The ARM9 illustrates the value added in Key ASIC's approach. Rather than simply pass a synthesizable core through to customers, the company uses customer specs to produce an optimized hard core with the speed, power, and cache configuration the customer needs. Presumably, the company will take a similar approach to the other critical datapaths in the customer's SOC (system-on-chip) design.

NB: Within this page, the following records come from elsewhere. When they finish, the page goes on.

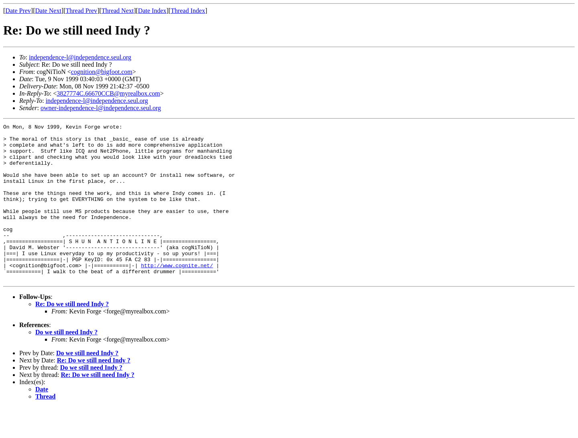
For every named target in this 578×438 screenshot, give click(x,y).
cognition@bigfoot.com (101, 71)
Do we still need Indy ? (66, 363)
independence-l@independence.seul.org (80, 57)
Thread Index (188, 10)
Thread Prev (81, 10)
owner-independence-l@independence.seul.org (101, 107)
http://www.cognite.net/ (177, 294)
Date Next (48, 10)
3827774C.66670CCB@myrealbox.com (108, 93)
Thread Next (118, 10)
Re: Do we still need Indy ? (72, 335)
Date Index (152, 10)
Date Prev (18, 10)
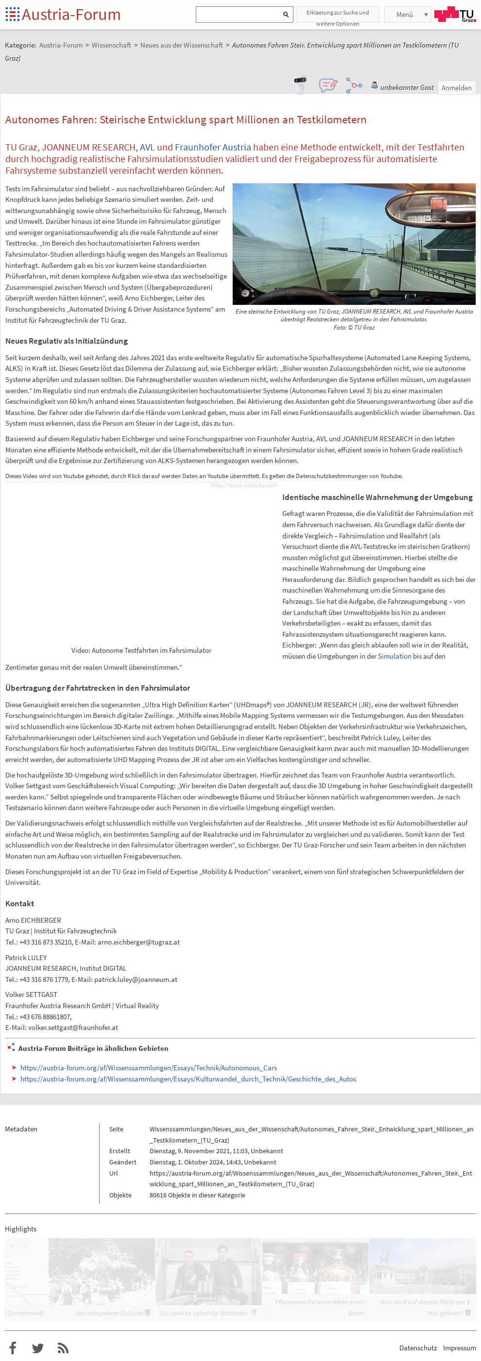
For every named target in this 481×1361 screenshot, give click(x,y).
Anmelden (457, 87)
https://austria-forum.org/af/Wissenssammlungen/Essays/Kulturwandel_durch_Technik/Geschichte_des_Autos (188, 1078)
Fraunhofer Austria (213, 147)
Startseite (13, 14)
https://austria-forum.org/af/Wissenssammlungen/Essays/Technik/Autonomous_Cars (148, 1067)
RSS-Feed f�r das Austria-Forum (63, 1348)
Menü (404, 14)
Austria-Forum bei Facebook (12, 1348)
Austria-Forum (71, 14)
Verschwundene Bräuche (109, 1313)
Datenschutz (418, 1347)
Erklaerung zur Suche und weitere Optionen (338, 16)
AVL (147, 147)
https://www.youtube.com (244, 485)
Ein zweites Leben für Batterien (203, 1313)
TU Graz (455, 14)
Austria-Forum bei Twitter (38, 1348)
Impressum (459, 1347)
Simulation (395, 656)
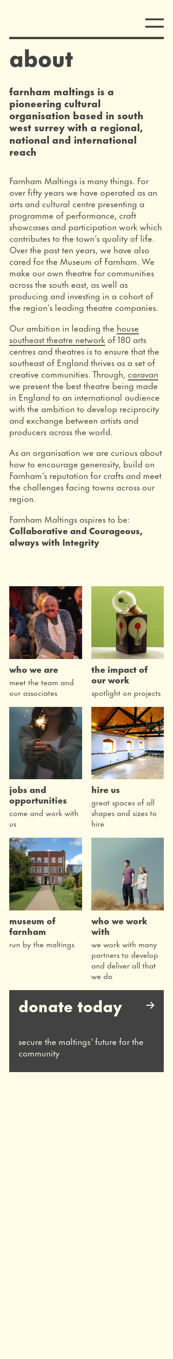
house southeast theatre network (74, 333)
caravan (143, 373)
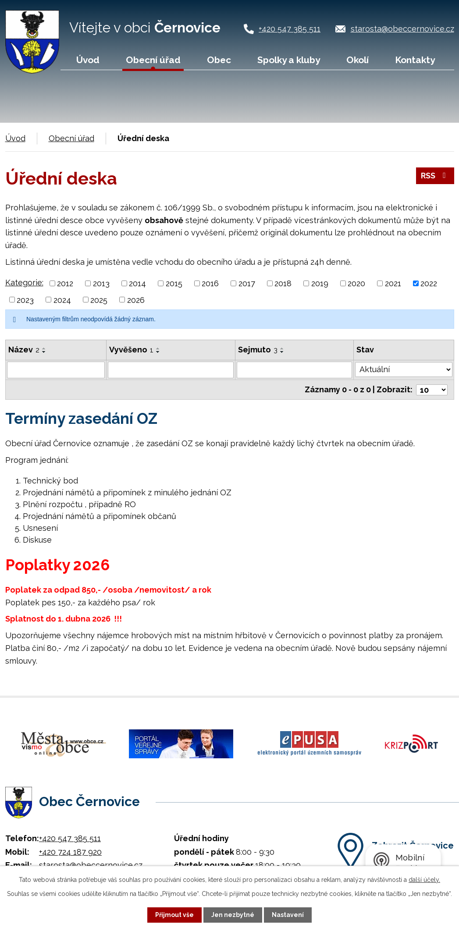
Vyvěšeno (131, 349)
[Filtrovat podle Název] (56, 370)
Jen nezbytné (232, 914)
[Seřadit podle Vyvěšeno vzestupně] (158, 348)
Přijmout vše (174, 914)
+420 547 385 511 (289, 28)
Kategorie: (24, 282)
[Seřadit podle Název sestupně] (44, 352)
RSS (435, 175)
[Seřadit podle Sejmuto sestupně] (282, 352)
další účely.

Key ASIC offers two-month turnaround on multidesign wafer-shuttle services, as well as full concept-to-production joint design with the customer. With its roots in Malaysia, the company has insider knowledge of the packaging, testing, and yield-engineering portions of the process. Key ASIC is currently offering 180- and 130-nm CMOS processes from SilTerra (www.silterra.com) and TSMC (www.tsmc.com). Initial customer designs and some of the IP blocks are currently in shuttle runs, and the company expects to have production tape-outs this year.